── Exercise materials ──

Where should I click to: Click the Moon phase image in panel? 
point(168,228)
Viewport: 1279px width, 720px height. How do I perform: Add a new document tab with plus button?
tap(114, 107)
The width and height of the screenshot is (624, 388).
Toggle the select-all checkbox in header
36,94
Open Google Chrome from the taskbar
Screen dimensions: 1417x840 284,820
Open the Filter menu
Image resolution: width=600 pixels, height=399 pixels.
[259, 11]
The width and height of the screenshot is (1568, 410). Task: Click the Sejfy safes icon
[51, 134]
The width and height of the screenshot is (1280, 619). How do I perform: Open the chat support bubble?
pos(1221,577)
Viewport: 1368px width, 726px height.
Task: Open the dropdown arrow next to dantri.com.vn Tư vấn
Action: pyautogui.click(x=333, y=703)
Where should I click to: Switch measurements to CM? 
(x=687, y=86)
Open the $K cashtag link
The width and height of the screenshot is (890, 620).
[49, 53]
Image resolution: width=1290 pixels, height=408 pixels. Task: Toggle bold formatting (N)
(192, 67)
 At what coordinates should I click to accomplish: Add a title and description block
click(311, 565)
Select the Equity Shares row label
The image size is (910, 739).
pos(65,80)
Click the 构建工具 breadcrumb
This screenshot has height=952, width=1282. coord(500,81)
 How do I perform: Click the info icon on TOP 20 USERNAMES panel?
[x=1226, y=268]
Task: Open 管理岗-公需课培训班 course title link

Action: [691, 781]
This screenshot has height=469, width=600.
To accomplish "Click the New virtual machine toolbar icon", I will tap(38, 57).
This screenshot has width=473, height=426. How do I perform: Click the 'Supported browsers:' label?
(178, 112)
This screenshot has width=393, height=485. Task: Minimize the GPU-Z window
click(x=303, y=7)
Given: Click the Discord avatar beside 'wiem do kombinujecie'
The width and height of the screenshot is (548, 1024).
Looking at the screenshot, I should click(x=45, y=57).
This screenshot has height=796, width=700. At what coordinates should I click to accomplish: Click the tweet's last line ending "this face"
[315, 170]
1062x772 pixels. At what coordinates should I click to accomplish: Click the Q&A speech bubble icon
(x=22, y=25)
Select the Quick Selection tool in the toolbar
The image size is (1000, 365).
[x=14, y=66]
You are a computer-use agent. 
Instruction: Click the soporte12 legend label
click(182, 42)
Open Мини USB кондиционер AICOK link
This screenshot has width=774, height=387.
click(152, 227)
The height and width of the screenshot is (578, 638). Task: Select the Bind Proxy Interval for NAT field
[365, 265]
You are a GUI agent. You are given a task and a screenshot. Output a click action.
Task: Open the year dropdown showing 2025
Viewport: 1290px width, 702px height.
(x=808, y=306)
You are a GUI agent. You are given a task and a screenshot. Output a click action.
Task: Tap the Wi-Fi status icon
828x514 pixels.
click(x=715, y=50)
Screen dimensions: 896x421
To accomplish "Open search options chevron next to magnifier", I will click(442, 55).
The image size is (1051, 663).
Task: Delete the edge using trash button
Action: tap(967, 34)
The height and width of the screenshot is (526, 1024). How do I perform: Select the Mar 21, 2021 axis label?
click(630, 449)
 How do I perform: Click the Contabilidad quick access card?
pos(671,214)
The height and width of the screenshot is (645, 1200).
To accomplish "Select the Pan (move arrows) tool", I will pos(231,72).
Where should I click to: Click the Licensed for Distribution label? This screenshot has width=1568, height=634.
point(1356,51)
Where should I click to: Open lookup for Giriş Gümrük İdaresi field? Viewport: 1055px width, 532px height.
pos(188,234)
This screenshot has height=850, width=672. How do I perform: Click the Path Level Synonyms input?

───

The material must be transcribed exactly, down to the last line.

Where should I click to: Click the Moon phase image in panel? 
point(168,228)
Viewport: 1279px width, 720px height. How do I perform: Add a new document tab with plus button?
tap(114, 107)
The width and height of the screenshot is (624, 388).
Toggle the select-all checkbox in header
36,94
Open Google Chrome from the taskbar
Screen dimensions: 1417x840 284,820
Open the Filter menu
Image resolution: width=600 pixels, height=399 pixels.
[259, 11]
The width and height of the screenshot is (1568, 410). Task: Click the Sejfy safes icon
[51, 134]
The width and height of the screenshot is (1280, 619). How do I perform: Open the chat support bubble?
pos(1221,577)
Viewport: 1368px width, 726px height.
Task: Open the dropdown arrow next to dantri.com.vn Tư vấn
Action: pyautogui.click(x=333, y=703)
Where should I click to: Switch measurements to CM? 
(x=687, y=86)
Open the $K cashtag link
The width and height of the screenshot is (890, 620).
[49, 53]
Image resolution: width=1290 pixels, height=408 pixels. Task: Toggle bold formatting (N)
(192, 67)
 At what coordinates should I click to accomplish: Add a title and description block
click(311, 565)
Select the Equity Shares row label
The image size is (910, 739).
pos(65,80)
Click the 构建工具 breadcrumb
This screenshot has height=952, width=1282. coord(500,81)
 How do I perform: Click the info icon on TOP 20 USERNAMES panel?
[x=1226, y=268]
Task: Open 管理岗-公需课培训班 course title link

Action: [691, 781]
This screenshot has height=469, width=600.
To accomplish "Click the New virtual machine toolbar icon", I will tap(38, 57).
This screenshot has width=473, height=426. How do I perform: Click the 'Supported browsers:' label?
(178, 112)
This screenshot has width=393, height=485. Task: Minimize the GPU-Z window
click(x=303, y=7)
Given: Click the Discord avatar beside 'wiem do kombinujecie'
The width and height of the screenshot is (548, 1024).
Looking at the screenshot, I should click(x=45, y=57).
This screenshot has height=796, width=700. At what coordinates should I click to accomplish: Click the tweet's last line ending "this face"
[315, 170]
1062x772 pixels. At what coordinates should I click to accomplish: Click the Q&A speech bubble icon
(x=22, y=25)
Select the Quick Selection tool in the toolbar
The image size is (1000, 365).
[x=14, y=66]
You are a computer-use agent. 
Instruction: Click the soporte12 legend label
click(182, 42)
Open Мини USB кондиционер AICOK link
This screenshot has width=774, height=387.
click(152, 227)
The height and width of the screenshot is (578, 638). Task: Select the Bind Proxy Interval for NAT field
[365, 265]
You are a GUI agent. You are given a task and a screenshot. Output a click action.
Task: Open the year dropdown showing 2025
Viewport: 1290px width, 702px height.
(x=808, y=306)
You are a GUI agent. You are given a task and a screenshot. Output a click action.
Task: Tap the Wi-Fi status icon
828x514 pixels.
click(x=715, y=50)
Screen dimensions: 896x421
To accomplish "Open search options chevron next to magnifier", I will click(442, 55).
The image size is (1051, 663).
Task: Delete the edge using trash button
Action: tap(967, 34)
The height and width of the screenshot is (526, 1024). How do I perform: Select the Mar 21, 2021 axis label?
click(630, 449)
 How do I perform: Click the Contabilidad quick access card?
pos(671,214)
The height and width of the screenshot is (645, 1200).
To accomplish "Select the Pan (move arrows) tool", I will pos(231,72).
Where should I click to: Click the Licensed for Distribution label? This screenshot has width=1568, height=634.
point(1356,51)
Where should I click to: Open lookup for Giriş Gümrük İdaresi field? Viewport: 1055px width, 532px height.
pos(188,234)
This screenshot has height=850, width=672. How do I perform: Click the Path Level Synonyms input?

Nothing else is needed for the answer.